Ernest Chausson (1855 – 1899)
Klaviertrio g-Moll op. 32

Camille Saint-Saëns (1835 – 1921)
Klaviertrio Nr. 2 e-Moll op. 92

Zuerst einmal wurde Ernest Chausson Rechtsanwalt. Bald aber überwog sein Interesse an der Musik, und so ging der Rechtsanwalt ans Pariser Konservatorium, wo er beim berühmten Jules Massenet studierte. Weil ihm hier aber der renommierte «Prix de Rome» verweigert wurde, verliess Chausson das Konservatorium ohne Abschluss und zog sich im Sommer 1881 aufs Land zurück, wo er – gleichsam aus Trotz – sein erstes Klaviertrio komponierte. Zu seinen Lebzeiten blieb das Werk jedoch ein Geheimtipp im Umkreis von Freunden und Bekannten.
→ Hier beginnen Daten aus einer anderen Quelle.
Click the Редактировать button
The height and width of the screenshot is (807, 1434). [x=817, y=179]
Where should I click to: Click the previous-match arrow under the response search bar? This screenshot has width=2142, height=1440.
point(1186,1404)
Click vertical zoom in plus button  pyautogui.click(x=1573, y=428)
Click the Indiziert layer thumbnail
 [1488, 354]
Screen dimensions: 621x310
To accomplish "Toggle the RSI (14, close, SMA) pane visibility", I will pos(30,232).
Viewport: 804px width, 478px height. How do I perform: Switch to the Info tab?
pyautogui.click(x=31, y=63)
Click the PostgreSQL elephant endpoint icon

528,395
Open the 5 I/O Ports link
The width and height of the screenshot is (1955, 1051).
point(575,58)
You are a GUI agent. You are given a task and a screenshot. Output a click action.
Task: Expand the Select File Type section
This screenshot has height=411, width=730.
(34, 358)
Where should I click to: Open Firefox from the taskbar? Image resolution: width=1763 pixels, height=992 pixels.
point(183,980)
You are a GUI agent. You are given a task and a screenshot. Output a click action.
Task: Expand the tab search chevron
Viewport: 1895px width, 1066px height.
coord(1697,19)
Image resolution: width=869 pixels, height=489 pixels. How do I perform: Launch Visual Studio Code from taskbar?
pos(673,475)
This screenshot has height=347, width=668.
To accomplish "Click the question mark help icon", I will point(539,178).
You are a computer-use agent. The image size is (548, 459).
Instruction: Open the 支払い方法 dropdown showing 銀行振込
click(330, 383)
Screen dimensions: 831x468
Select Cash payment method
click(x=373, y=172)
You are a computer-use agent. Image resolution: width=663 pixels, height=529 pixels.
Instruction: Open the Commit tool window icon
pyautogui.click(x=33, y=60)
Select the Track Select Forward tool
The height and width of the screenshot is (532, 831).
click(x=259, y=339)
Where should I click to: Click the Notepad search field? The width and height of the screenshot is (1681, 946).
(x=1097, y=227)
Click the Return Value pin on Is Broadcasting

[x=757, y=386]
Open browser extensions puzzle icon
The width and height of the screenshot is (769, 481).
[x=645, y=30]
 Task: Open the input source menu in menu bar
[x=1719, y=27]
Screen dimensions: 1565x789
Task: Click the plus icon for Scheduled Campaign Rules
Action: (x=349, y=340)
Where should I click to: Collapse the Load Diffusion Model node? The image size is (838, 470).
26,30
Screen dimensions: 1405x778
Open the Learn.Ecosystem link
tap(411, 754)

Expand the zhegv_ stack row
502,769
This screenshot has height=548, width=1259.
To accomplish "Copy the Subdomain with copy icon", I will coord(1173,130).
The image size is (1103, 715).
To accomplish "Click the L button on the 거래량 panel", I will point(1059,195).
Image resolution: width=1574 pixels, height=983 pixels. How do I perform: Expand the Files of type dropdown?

Erst nach der postum erfolgten Veröffentlichung wurde es als eines der besten Kammermusikwerke seiner Zeit erkannt. Bereits 1864 hatte Camille Saint-Saëns mit einem ersten Klaviertrio auf sich aufmerksam gemacht – ein Wunderwerk an kristalliner Eleganz. Dennoch sollte es bis 1892 dauern, bis er diesem ein zweites folgen liess. Denn Saint-Saëns war gerne und viel auf Reisen – seine Reisen, so spotteten Zeitgenossen, seien zeitweise berühmter gewesen als seine Kompositionen. Gerne liess sich Saint-Saëns in Las Palmas auf Gran Canaria nieder, noch mehr bevorzugte er die Umgebung von Algier. Und hier entstand sein zweites Klaviertrio.